>> begin
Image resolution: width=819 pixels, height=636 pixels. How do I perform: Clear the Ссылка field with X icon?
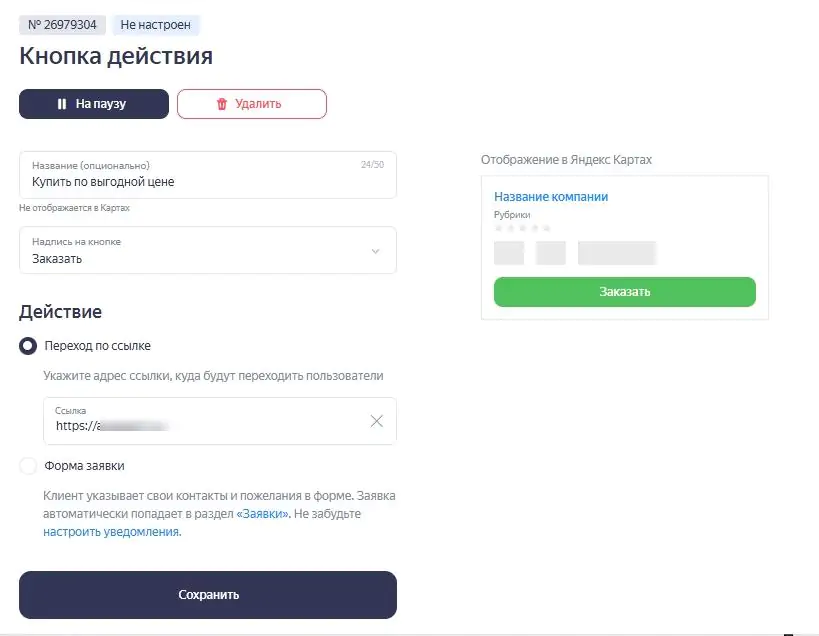point(377,421)
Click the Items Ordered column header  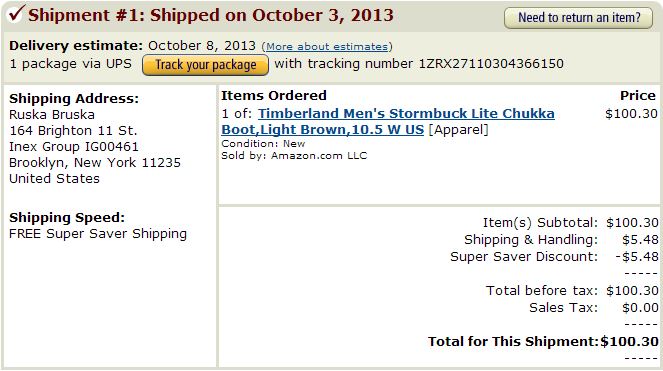coord(274,96)
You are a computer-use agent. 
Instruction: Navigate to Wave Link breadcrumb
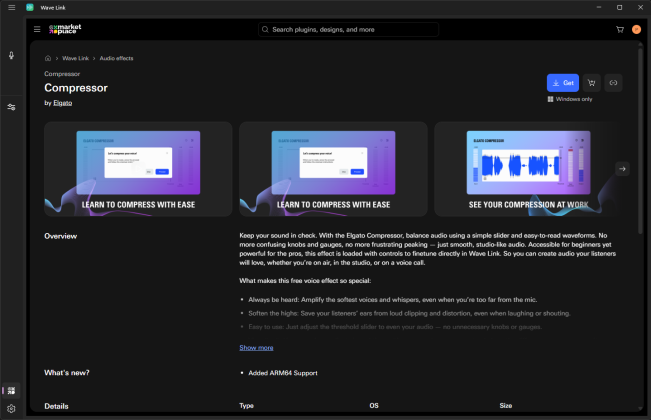75,58
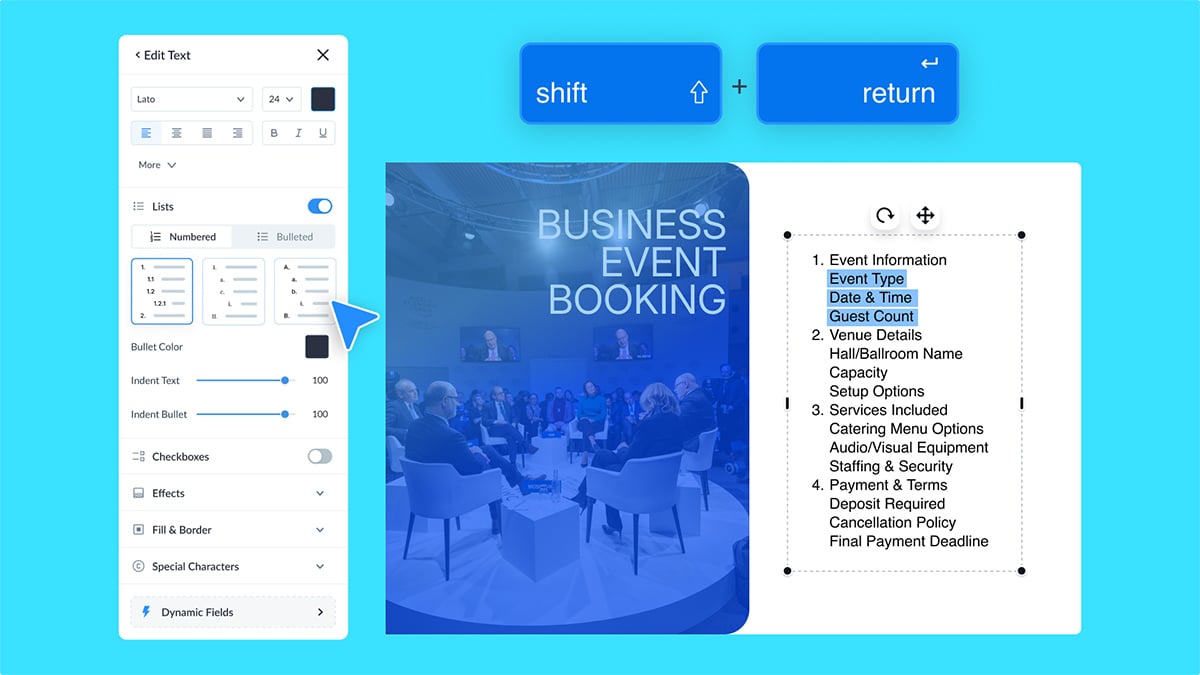
Task: Align text to the right
Action: pos(237,133)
>> end
**TASK STATEMENT**. Pick out each of the rows above that contains the string "field" and copy it in full. Case counts.

**EXERCISE SOLUTION**.
Image resolution: width=819 pixels, height=636 pixels. How do I perform: Clear the Ссылка field with X icon?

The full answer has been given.